Aim of the task: Where the word "resolution" occurs in a line of the listing below, copy that line.
● ● ● ● ● ● ●
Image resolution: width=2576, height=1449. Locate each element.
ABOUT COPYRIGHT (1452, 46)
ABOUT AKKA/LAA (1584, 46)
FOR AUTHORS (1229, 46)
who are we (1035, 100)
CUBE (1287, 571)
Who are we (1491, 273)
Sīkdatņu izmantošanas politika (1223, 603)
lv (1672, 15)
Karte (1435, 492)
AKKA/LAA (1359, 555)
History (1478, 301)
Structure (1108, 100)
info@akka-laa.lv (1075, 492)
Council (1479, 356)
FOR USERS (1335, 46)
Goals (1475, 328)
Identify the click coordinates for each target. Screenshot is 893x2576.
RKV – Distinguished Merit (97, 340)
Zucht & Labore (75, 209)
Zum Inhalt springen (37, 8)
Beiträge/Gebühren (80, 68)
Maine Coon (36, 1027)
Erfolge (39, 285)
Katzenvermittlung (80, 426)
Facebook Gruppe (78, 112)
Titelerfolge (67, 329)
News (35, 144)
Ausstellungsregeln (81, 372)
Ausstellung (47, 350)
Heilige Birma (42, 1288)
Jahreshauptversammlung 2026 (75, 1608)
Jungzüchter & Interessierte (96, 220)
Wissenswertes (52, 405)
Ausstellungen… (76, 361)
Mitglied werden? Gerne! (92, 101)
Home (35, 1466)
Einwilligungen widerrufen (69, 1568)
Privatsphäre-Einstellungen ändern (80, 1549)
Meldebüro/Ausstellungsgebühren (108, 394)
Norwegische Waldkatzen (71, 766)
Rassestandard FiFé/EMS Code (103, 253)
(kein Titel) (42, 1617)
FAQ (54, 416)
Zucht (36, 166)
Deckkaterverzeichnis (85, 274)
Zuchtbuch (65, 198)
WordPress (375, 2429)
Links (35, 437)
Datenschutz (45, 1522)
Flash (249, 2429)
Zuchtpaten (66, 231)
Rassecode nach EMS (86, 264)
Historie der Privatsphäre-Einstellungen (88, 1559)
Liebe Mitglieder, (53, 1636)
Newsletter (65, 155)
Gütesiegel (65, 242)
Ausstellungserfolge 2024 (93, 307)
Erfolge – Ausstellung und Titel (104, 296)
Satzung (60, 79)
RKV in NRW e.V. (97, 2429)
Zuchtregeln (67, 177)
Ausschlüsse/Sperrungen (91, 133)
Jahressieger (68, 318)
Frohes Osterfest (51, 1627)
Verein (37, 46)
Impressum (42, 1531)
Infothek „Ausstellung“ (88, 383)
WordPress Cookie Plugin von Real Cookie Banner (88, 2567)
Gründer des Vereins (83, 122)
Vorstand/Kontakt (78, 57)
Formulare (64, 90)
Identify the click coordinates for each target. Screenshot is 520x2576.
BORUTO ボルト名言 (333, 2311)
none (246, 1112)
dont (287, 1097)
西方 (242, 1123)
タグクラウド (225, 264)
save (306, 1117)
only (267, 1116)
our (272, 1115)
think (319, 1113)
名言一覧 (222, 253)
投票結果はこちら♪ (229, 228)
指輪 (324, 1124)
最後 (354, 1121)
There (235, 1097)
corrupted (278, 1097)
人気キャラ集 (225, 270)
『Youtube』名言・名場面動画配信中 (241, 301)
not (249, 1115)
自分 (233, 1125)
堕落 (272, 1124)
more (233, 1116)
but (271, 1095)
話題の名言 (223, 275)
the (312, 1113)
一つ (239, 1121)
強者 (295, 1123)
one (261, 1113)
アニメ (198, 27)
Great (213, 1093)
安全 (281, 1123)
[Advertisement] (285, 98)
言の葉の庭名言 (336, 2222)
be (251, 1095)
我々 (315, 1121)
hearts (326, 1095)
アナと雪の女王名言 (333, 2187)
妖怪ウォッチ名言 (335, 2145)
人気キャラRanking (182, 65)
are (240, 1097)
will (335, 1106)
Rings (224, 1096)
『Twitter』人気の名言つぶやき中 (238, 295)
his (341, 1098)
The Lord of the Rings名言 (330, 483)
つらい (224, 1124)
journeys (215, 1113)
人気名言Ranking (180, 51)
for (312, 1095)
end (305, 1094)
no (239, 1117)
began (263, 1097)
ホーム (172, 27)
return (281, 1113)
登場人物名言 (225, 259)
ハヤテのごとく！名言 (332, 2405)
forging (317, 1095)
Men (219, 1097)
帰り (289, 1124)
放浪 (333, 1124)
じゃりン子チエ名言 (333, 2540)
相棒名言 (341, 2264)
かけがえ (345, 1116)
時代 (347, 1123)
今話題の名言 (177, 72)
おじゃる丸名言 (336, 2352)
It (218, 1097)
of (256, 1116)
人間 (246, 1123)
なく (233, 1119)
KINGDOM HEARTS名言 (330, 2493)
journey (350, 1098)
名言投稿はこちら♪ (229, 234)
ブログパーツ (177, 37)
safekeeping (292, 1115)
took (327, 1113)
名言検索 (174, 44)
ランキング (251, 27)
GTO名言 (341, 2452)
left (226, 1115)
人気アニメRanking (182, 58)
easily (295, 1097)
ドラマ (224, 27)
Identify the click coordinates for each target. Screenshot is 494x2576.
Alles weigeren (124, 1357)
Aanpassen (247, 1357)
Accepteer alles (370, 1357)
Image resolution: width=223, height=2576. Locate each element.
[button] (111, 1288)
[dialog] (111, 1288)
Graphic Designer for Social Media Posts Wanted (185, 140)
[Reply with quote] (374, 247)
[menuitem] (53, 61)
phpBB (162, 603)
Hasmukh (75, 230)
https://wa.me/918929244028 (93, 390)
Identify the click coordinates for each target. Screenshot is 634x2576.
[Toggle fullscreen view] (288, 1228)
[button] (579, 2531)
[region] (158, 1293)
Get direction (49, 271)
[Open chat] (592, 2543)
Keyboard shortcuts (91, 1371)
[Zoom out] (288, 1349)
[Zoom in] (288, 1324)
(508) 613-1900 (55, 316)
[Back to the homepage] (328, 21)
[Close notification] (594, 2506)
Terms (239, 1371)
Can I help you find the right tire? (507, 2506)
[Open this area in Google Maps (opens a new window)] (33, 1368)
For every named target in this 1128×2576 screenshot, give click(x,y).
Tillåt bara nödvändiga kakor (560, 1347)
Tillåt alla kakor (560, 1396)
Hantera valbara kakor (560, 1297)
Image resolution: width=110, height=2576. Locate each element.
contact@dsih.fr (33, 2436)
● ● ● ● ● ● ●
Exercise solution:
Image resolution: width=2576, height=1449. Locate each element.
Image resolution: width=223, height=2576. Locate each element.
Image resolution: width=110, height=2576. Locate each element.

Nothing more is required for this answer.